No, it's impossible for you to move from 0.999c to 1.0c, and even if you could do that, you would no longer have your own inertial rest frame at 1.0c so it would be meaningless to ask how fast any object is moving "relative to you" (since that phrase is normally used as shorthand for 'how fast the object is moving in your rest frame'). But if you like we can look at that object that was moving at 0.1c towards the Earth in your frame when you were moving at 0.999c in the Earth's frame, and ask how fast it will be moving in your frame if you jump up to moving at 0.999999999c in the Earth's frame. I showed above that the object would be moving at 0.998777914c in the Earth's frame, and after your change in speed the Earth will be moving at 0.999999999c in your frame, so we can apply the velocity addition formula again to conclude the object will now be moving at (0.999999999c - 0.998777914c)/(1 - 0.999999999c*0.998777914) = 0.001222085c/0.001222087 = 0.999998c, very close to light speed.
Bible Thumper said:
Is this correct? I can't see how something can appear to go from 0.1c relative to me to 1.0c relative to me just because I made an incremental increase in my velocity, to 1.0c.

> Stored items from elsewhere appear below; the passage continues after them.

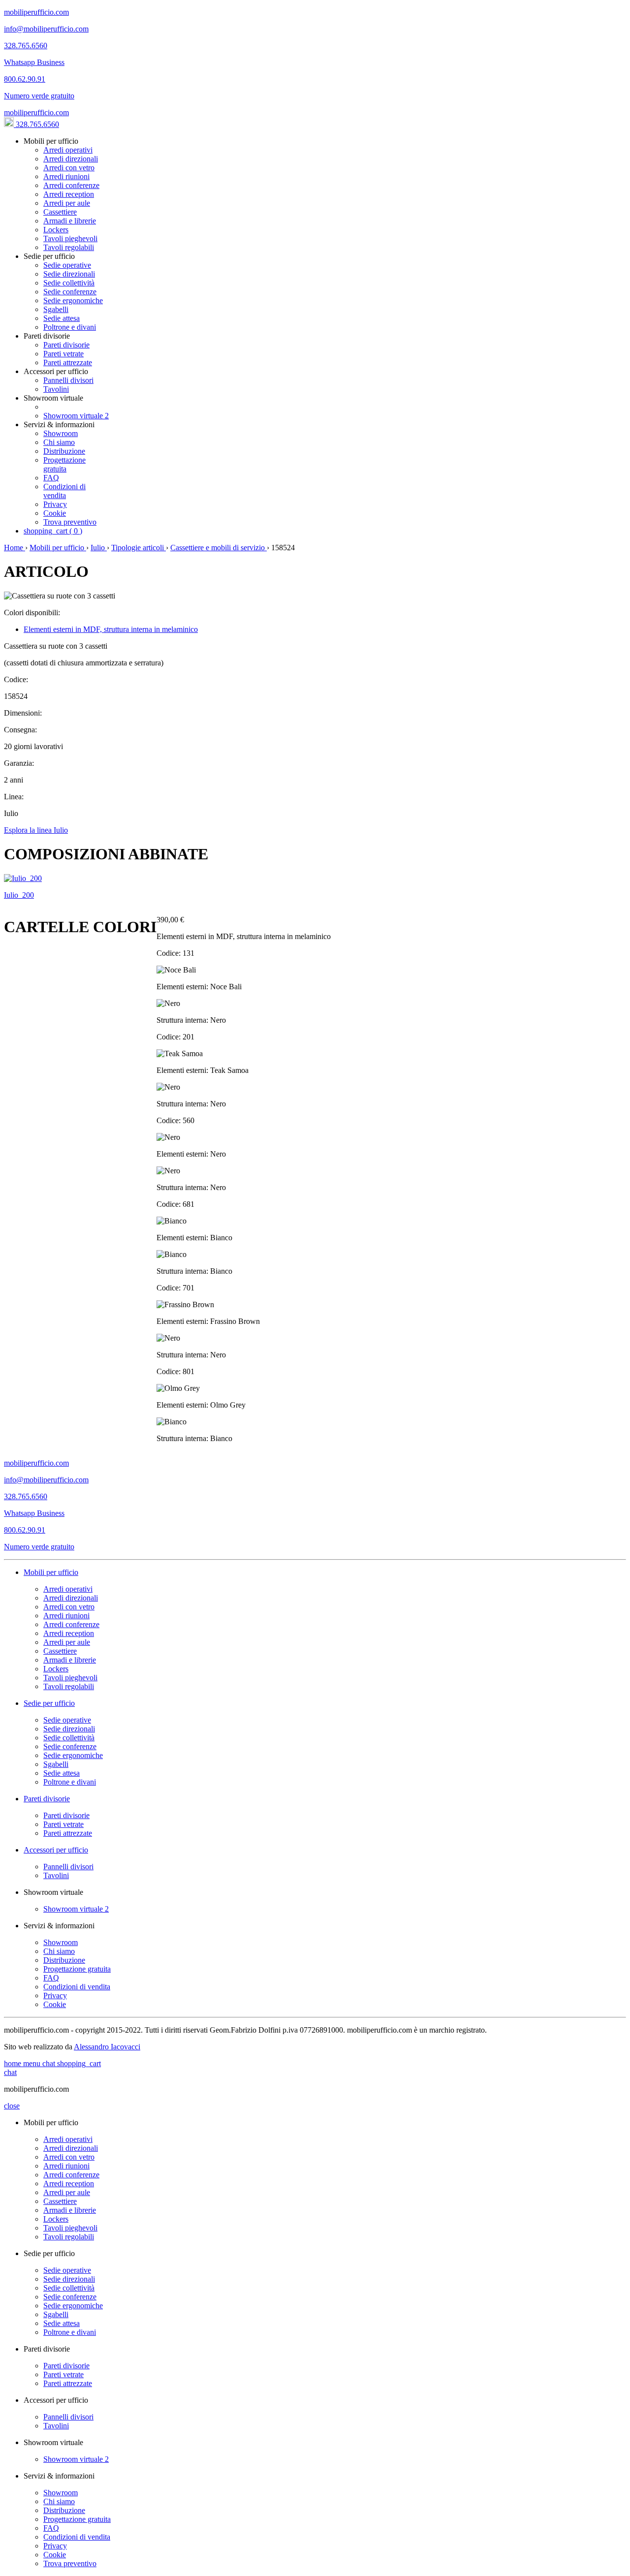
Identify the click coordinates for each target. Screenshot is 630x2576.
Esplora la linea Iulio (36, 830)
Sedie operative (67, 265)
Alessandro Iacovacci (107, 2046)
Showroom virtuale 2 (76, 415)
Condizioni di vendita (64, 491)
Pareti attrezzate (67, 362)
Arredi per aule (66, 203)
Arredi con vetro (68, 167)
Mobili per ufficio (58, 547)
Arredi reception (68, 194)
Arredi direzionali (70, 159)
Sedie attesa (61, 318)
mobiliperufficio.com (36, 112)
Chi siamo (59, 442)
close (12, 2106)
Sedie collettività (68, 283)
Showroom (60, 433)
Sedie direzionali (69, 274)
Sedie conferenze (69, 291)
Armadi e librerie (69, 221)
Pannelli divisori (68, 380)
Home (14, 547)
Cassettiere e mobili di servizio (218, 547)
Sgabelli (55, 309)
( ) (53, 531)
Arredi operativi (68, 150)
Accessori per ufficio (56, 1850)
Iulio (99, 547)
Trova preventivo (69, 522)
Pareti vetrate (63, 353)
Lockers (55, 229)
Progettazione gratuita (64, 464)
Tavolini (56, 389)
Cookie (54, 513)
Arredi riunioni (66, 176)
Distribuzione (64, 451)
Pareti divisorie (66, 345)
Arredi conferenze (71, 185)
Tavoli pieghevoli (70, 238)
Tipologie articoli (138, 547)
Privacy (55, 504)
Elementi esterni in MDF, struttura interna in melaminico (111, 629)
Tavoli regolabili (68, 247)
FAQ (51, 477)
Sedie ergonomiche (73, 300)
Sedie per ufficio (49, 1703)
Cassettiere (60, 212)
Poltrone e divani (69, 327)
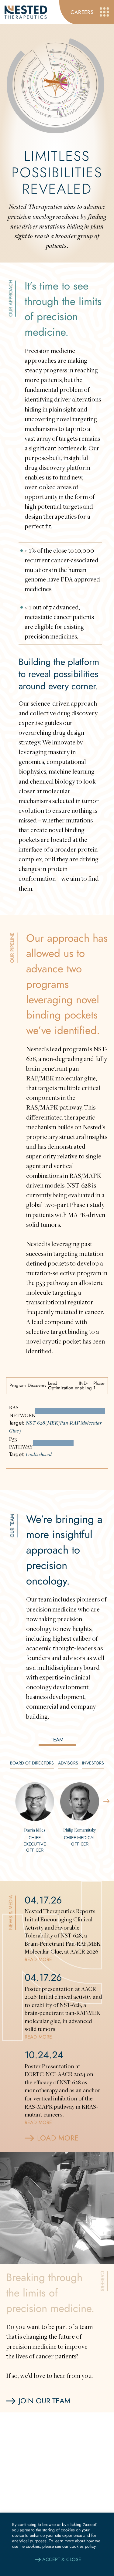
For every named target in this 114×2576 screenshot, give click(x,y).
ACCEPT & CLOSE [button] (61, 2559)
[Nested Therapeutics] (26, 12)
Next (106, 1801)
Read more (38, 1959)
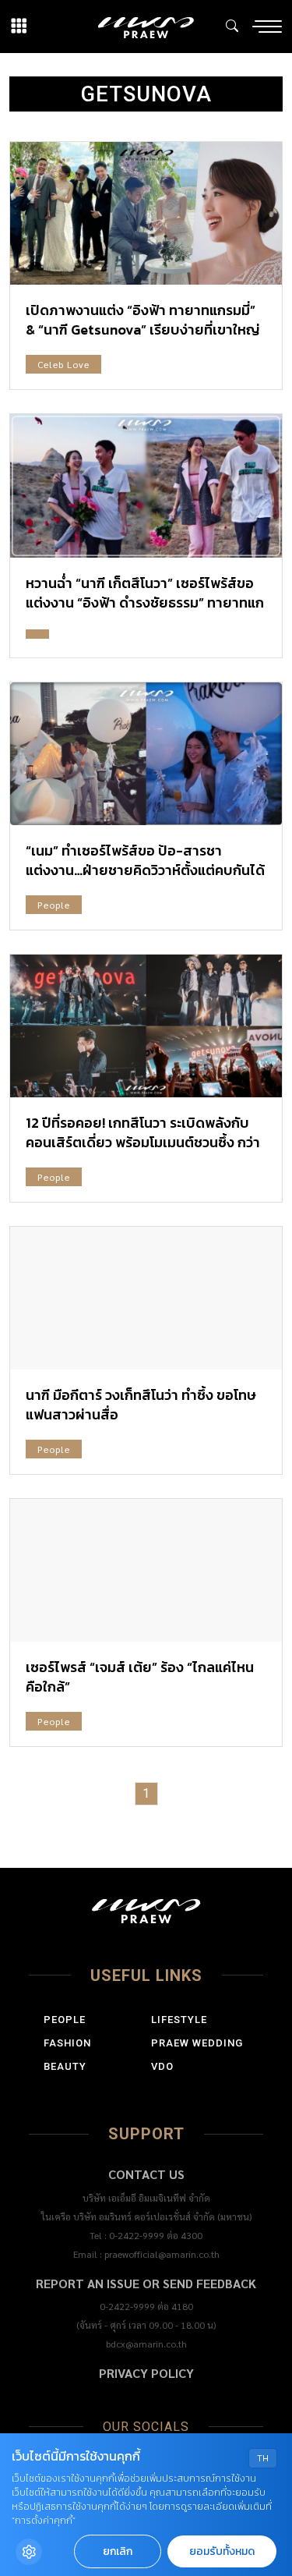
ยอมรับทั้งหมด (222, 2551)
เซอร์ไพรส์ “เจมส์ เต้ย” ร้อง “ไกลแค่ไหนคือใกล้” (140, 1677)
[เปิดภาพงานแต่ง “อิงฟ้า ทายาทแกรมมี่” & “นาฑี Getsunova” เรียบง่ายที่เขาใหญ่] (146, 213)
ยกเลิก (117, 2551)
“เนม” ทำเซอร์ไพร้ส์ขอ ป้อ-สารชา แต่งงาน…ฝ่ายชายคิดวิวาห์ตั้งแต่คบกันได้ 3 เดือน (145, 870)
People (53, 904)
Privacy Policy (146, 2373)
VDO (162, 2066)
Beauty (65, 2066)
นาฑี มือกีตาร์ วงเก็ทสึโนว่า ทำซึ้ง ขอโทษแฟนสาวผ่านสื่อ (141, 1404)
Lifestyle (179, 2019)
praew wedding (197, 2043)
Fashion (67, 2043)
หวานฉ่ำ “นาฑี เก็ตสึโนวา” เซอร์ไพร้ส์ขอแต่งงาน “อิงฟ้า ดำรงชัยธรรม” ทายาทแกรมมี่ (145, 602)
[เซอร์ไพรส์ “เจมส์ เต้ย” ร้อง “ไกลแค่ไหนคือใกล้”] (146, 1570)
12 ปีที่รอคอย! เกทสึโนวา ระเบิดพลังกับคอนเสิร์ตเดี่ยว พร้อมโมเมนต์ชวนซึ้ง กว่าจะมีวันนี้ (143, 1142)
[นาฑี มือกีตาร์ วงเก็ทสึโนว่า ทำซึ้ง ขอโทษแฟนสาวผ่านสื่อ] (146, 1298)
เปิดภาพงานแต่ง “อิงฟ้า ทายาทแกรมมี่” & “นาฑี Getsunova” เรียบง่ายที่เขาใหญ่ (143, 319)
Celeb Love (63, 364)
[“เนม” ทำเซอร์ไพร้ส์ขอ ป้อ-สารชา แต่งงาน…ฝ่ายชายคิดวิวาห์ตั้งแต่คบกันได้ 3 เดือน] (146, 753)
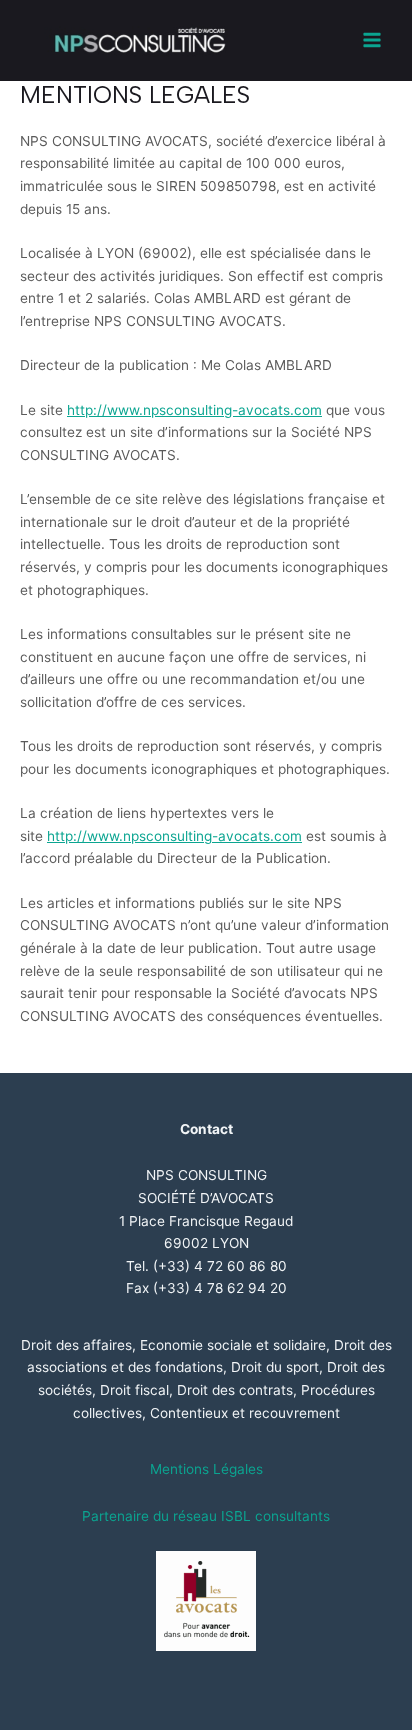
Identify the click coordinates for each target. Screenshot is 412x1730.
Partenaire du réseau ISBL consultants (206, 1516)
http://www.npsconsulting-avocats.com (194, 410)
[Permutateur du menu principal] (372, 40)
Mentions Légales (206, 1469)
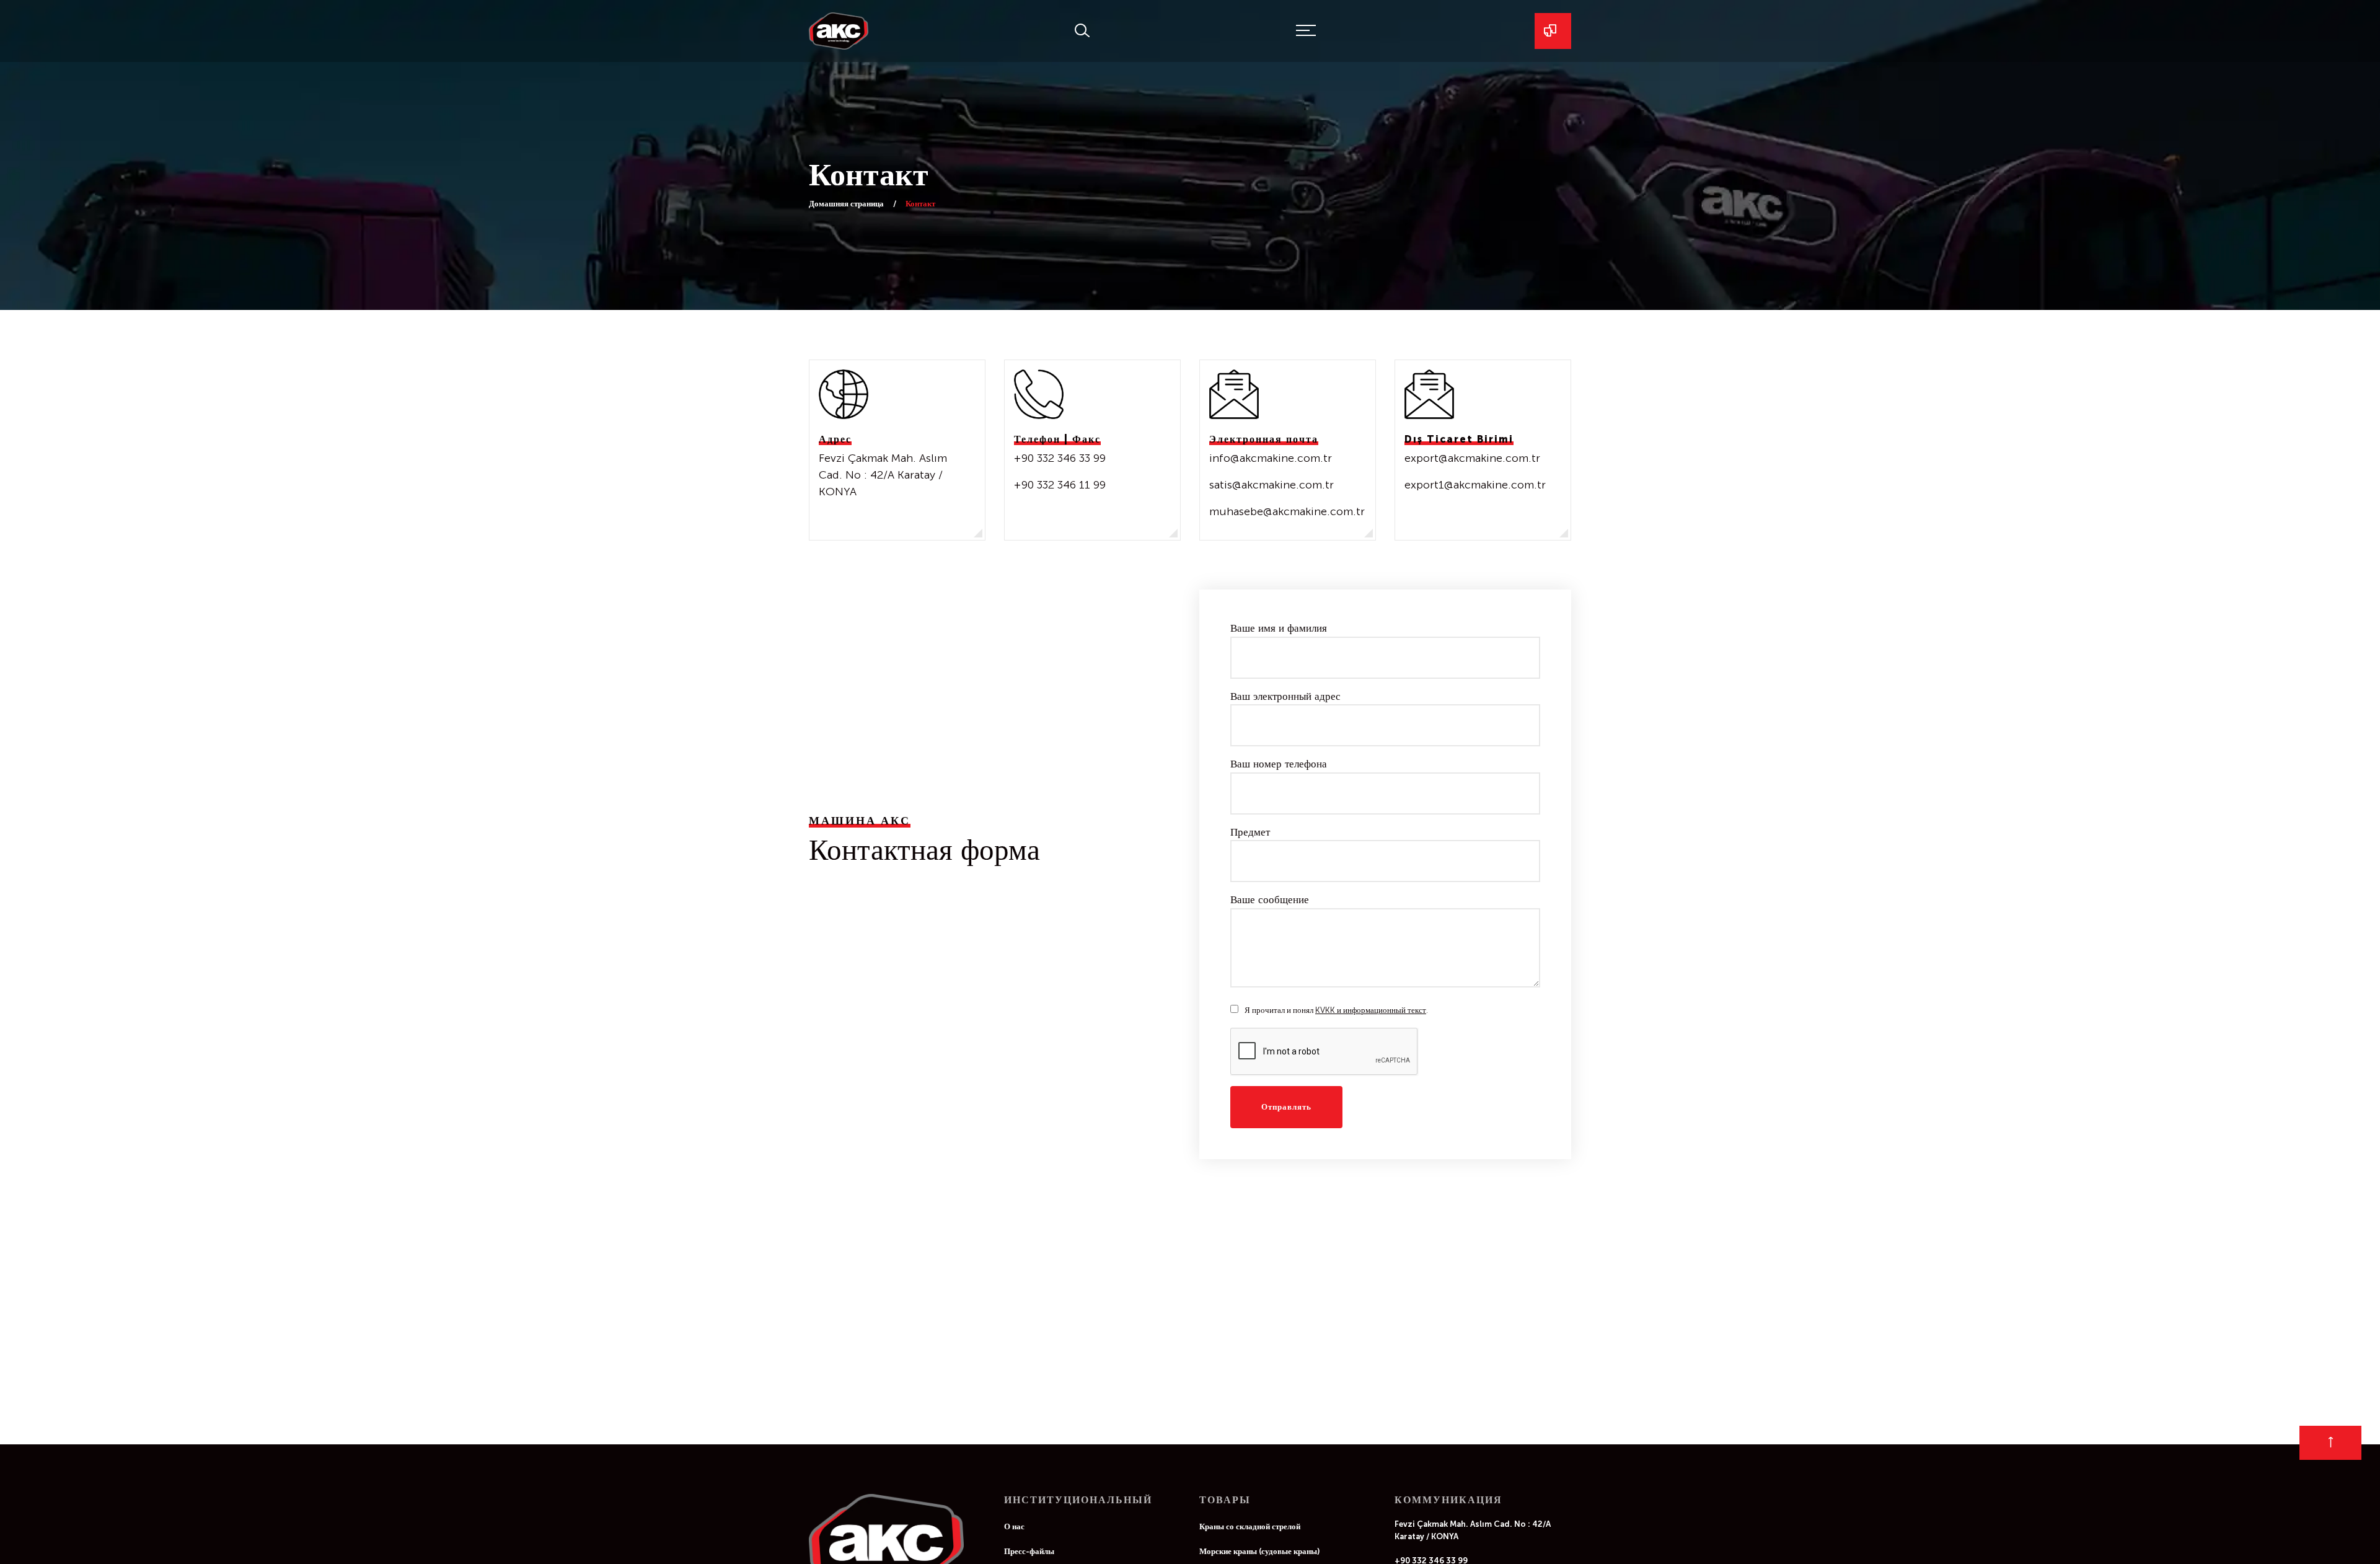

The incremental increase in your velocity from 0.999c to 0.999999999c in my example is accompanied by very large changes in the time dilation factor on your clocks and the Lorentz contraction factor on your ruler, as measured in the Earth frame (the clocks are slowed down by, and the rulers shrunk by, a factor of \sqrt{1 - v^2/c^2}). And each observer measures the "speed" of any object in their own rest frame using rulers and clocks at rest in their frame, in order to calculated (change in position)/(change in time) for two points on the object's path.